Authors: Edwin Zhang, Vincent Zhu, Naomi Saphra, Anat Kleiman, Benjamin L. Edelman, Milind Tambe, Sham M. Kakade, Eran Malach.
Abstract:
Generative models are trained with the simple objective of imitating the conditional probability distribution induced by the data they are trained on. Therefore, when trained on data generated by humans, we may not expect the artificial model to outperform the humans on their original objectives. In this work, we study the phenomenon of transcendence: when a generative model achieves capabilities that surpass the abilities of the experts generating its data. We demonstrate transcendence by training an autoregressive transformer to play chess from game transcripts, and show that the trained model can sometimes achieve better performance than all players in the dataset. We theoretically prove that transcendence is enabled by low-temperature sampling, and rigorously assess this experimentally. Finally, we discuss other sources of transcendence, laying the groundwork for future investigation of this phenomenon in a broader setting.

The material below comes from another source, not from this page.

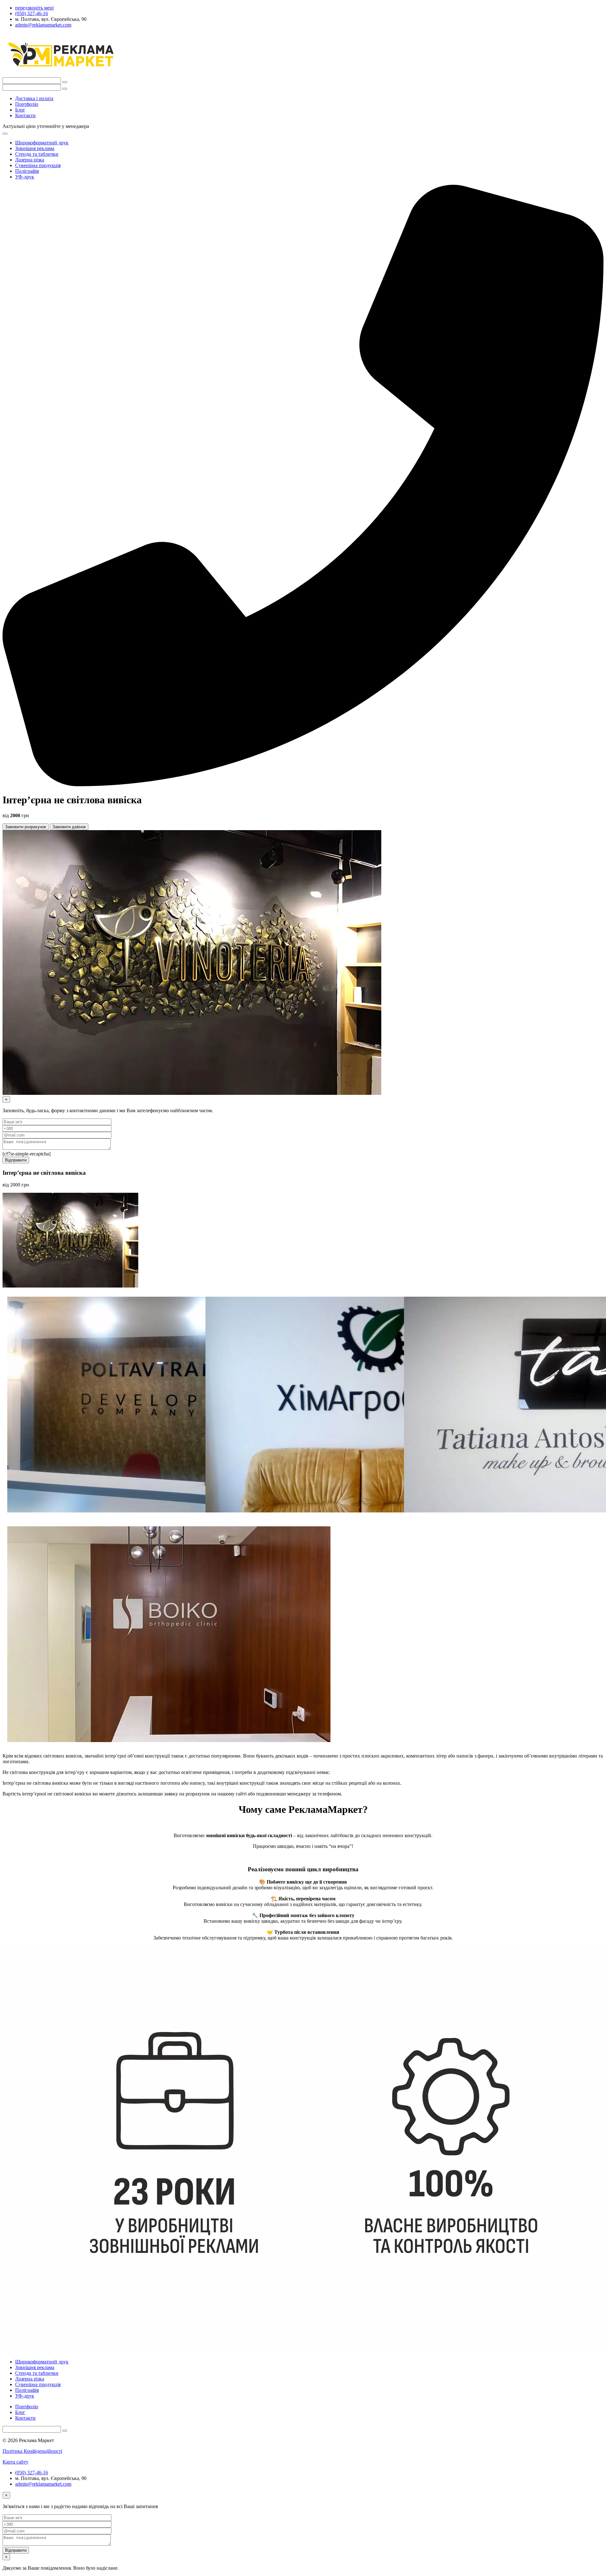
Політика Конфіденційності (32, 2451)
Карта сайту (15, 2461)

Summary thread: https://x.com/nsaphra/status/1803114822445465824.
Some previous discussion in an alignment-relevant context: GPTs are Predictors, not Imitators.
It’s common for much simpler Statistical Prediction Rules, such as linear regression or even simpler models, to outperform experts even when they were built to predict the experts’ judgment.
Yeah, ‘transcendence’ is a truly overhyped and absurd way to label what appears to be a simple ensemble effect. Should Galton have said that the crowd ‘transcended’ in guessing the weight of a fat pig?
This isn’t even a useful motivating example for how LLMs could outperform human experts while doing offline learning, because the averaging benefit breaks down, as expected, at their high end.
Exactly. All that’s needed for “transcendence” is removing some noise.
I highly recommend the book Noise by Daniel Kahneman et al on this topic.